トヨタ以上に株価が下落したデンソーはトヨタの減産の影響について一時的な減益要因となるものの、トヨタが年度内に挽回生産を予定していることから、今期の利益に影響は出ないとの見通しを示しました。こうしたことから株価も下げた分をほぼ取り戻しつつあります。

FOMC議事要旨の読み方

FOMC議事要旨のニュースでは、「ほとんどの参加者が今年中に購入額の減額を始めることが適当と判断した」と報道されましたが、それは誤訳です。正確には「経済がFRBメンバーの見通し通りに幅広く進展すれば」という条件がついており、もしその通りに事態が進むなら、年内のテーパリング開始が適当だと「判断する」と「ほとんどの参加者が述べた」のです。
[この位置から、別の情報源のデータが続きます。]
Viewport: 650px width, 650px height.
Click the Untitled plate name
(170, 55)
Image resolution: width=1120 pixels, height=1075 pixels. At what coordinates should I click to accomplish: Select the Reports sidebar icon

つまり、まだ「判断していない」のです。この点は重要です。実際、27日のジャクソンホール会議を対面からオンライン形式に直前に切り替えたのは新型コロナウイルス感染再拡大による景気へ懸念の表れで、「パウエルFRB議長はテーパリングへの言及を見送る可能性がある」という声も聞かれます。

テーパリング開始のタイミングは流動的で、まだコンセンサスはできていません。つまり「テーパリング年内開始」は可能性だけが示されたもので、あたかも「決定事項」のように捉えたことが間違いだったのです。

FOMC議事要旨発表を受けた債券市場は冷静でした。金利は1日を終えてみるとほぼ横ばいで、こちらは予想したほどタカ派ではない内容だと解釈したようです。つまり特段追加的な材料を提供するものではなかった、と。

すると大きく下げた株式市場の反応だけが間違っていたのでしょうか。S&P500は先週月曜日に史上最高値を更新していました。おそらく利益確定売りのきっかけにされただけで、米国株の投資家はテーパリング早期開始を心底恐れて売りを出したわけではないでしょう。

結局、米国株の下げを見て動揺して売られた日本株が割を食ったということです。それだけ日本株相場はプリミティブだということですが、悲観する必要はありません。ミスプライスが多いということは、それだけ儲かるチャンスが多いということですから。